- What the task asks -
Copy the lines exactly, starting at the line that contains "You are a GUI" and continuing through the last of the lines. Leave the pictures out of your answer.

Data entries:
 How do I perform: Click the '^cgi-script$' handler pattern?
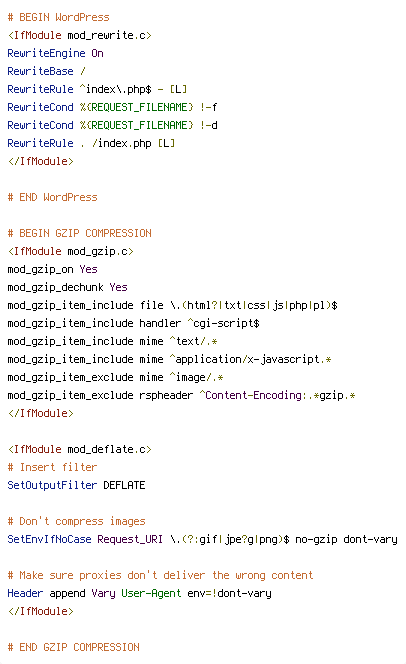click(224, 324)
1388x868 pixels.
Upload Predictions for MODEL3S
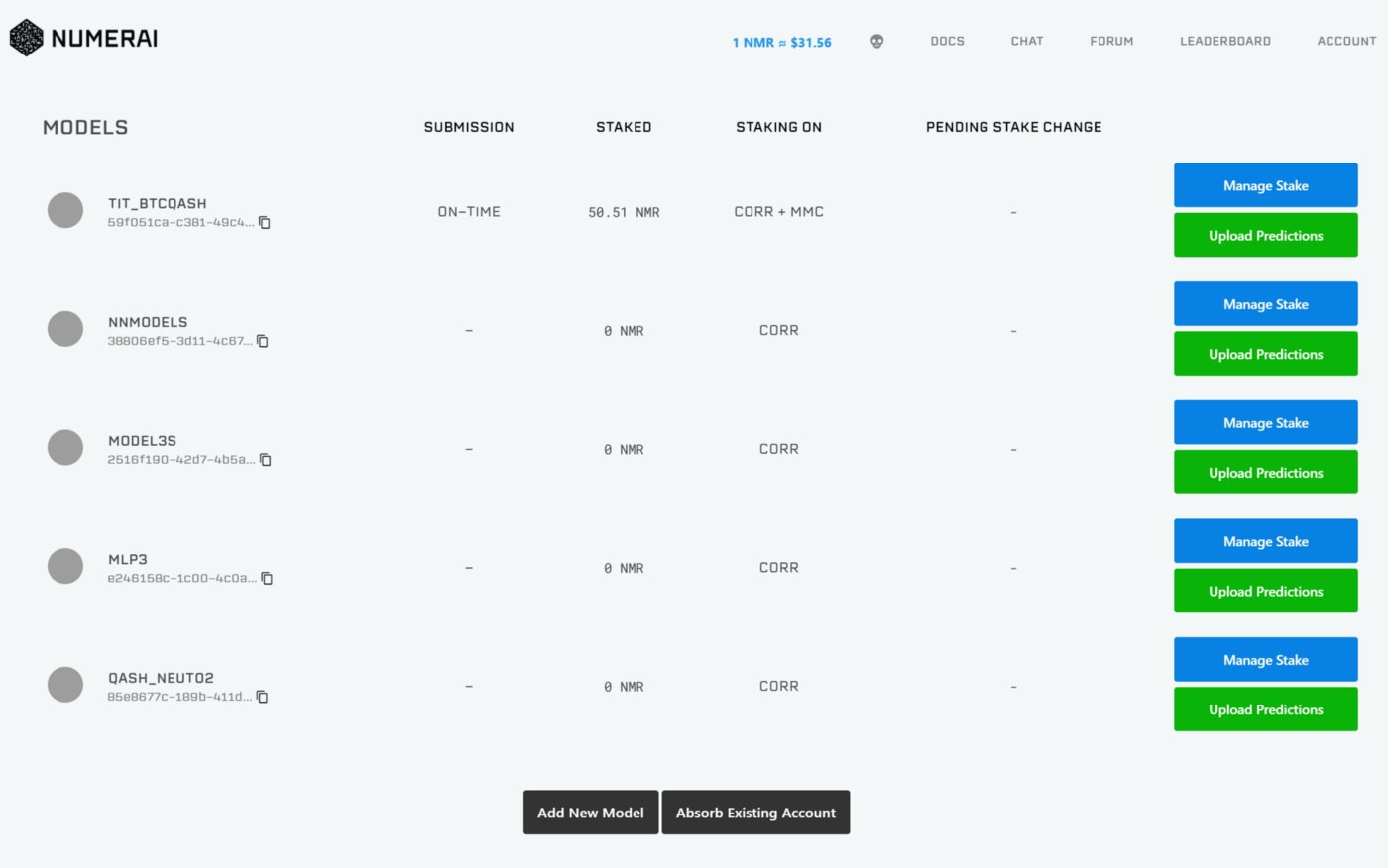[1265, 473]
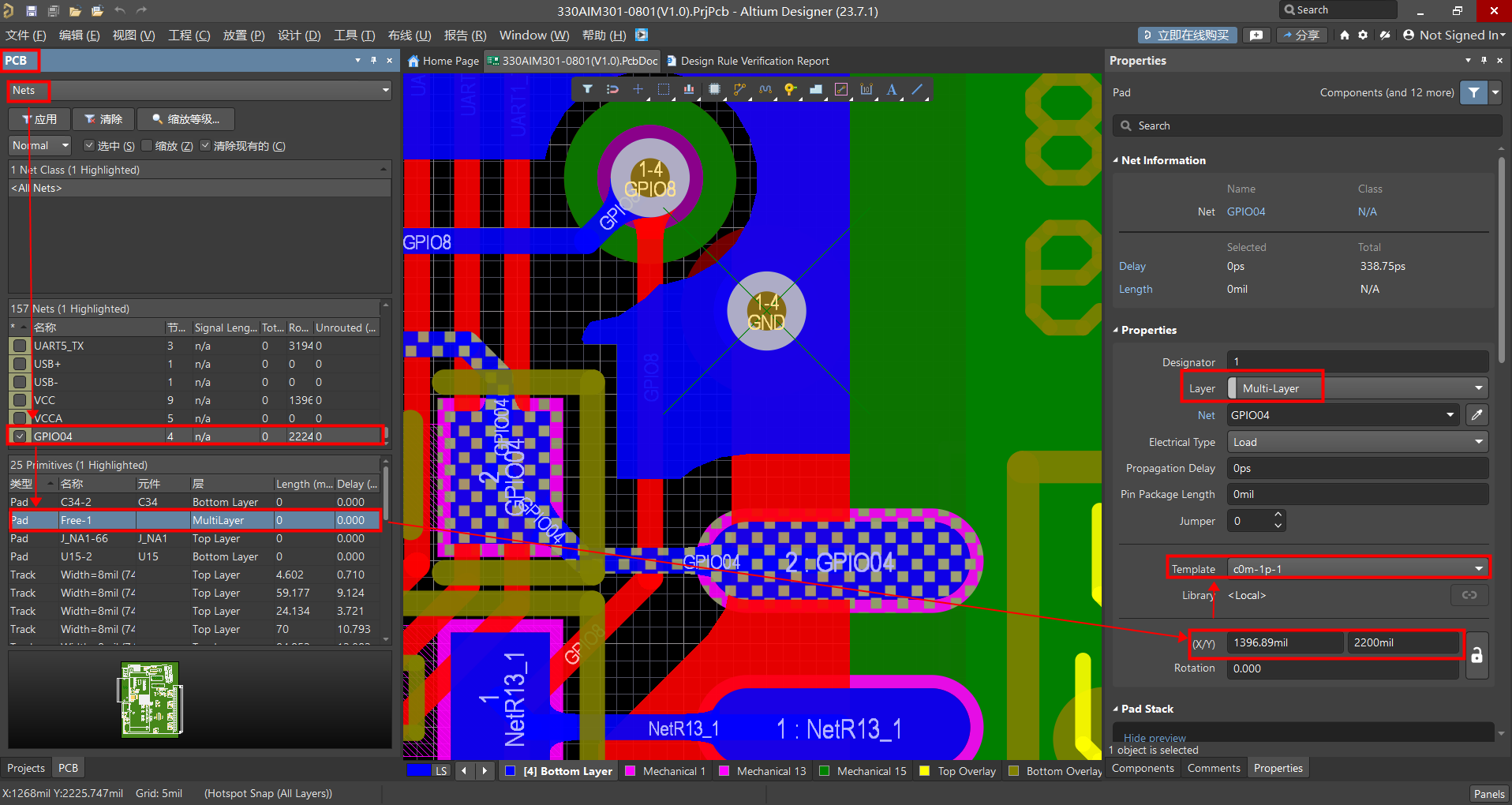The width and height of the screenshot is (1512, 805).
Task: Open the settings gear in top bar
Action: click(1363, 35)
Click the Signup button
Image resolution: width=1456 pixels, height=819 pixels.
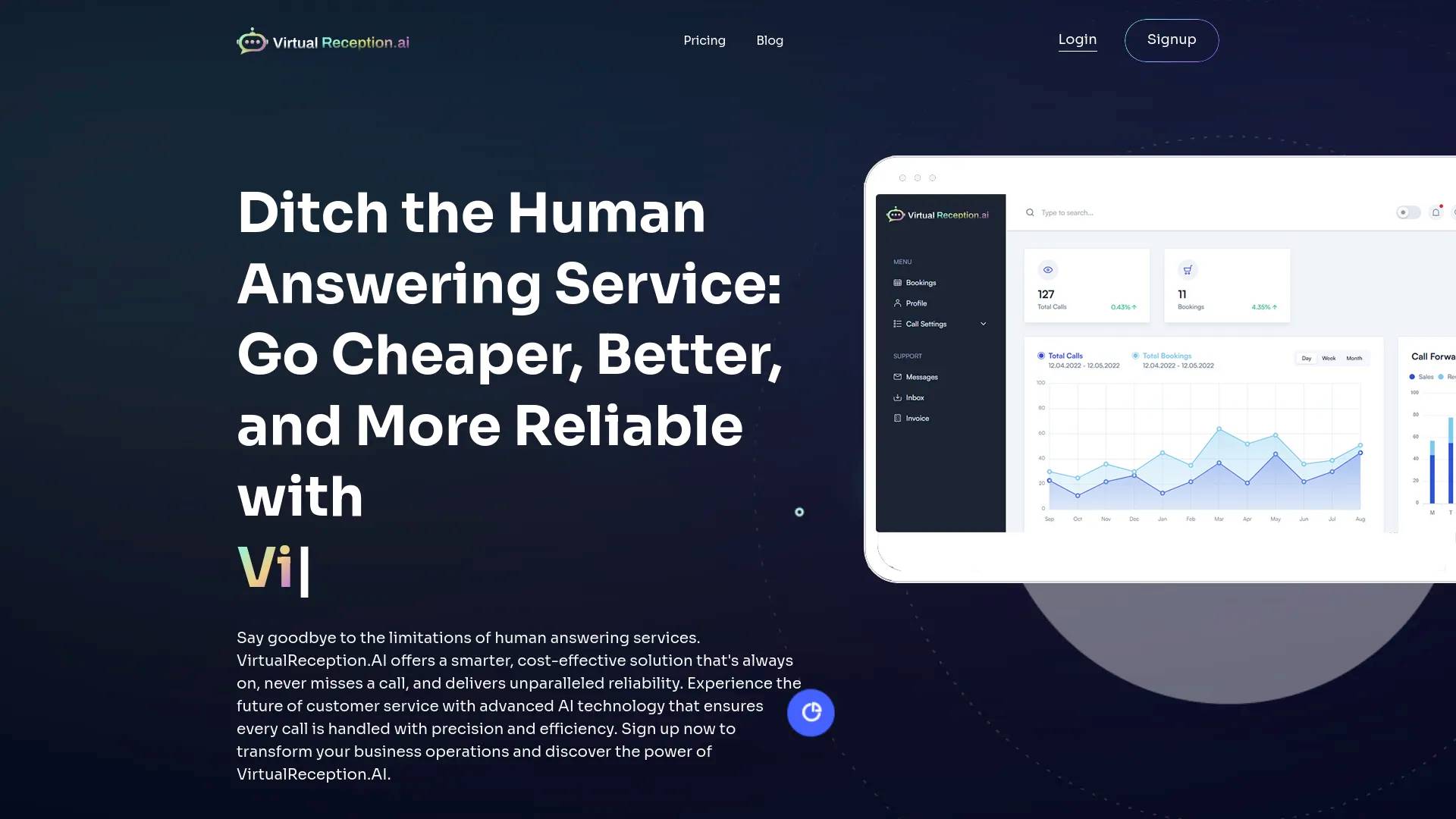point(1171,39)
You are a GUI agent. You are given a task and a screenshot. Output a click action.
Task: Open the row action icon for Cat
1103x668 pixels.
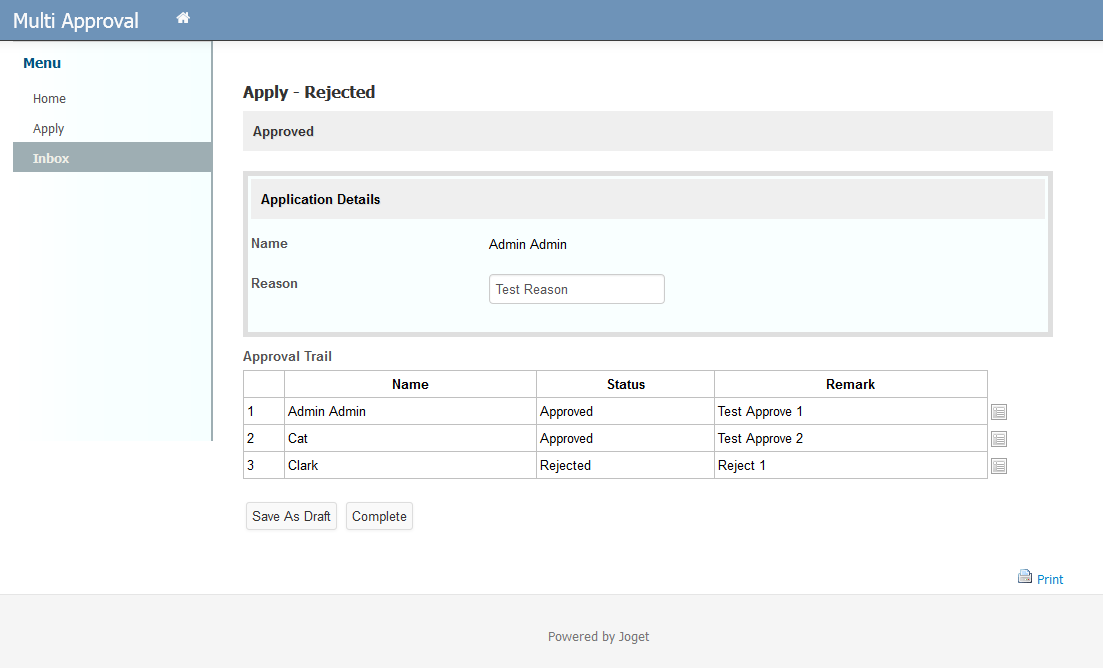[998, 439]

- Output for this exercise -
You are a GUI agent. You are given a task and a screenshot. Output a click action.
Task: Open the row action icon for Cat
1103x668 pixels.
[998, 439]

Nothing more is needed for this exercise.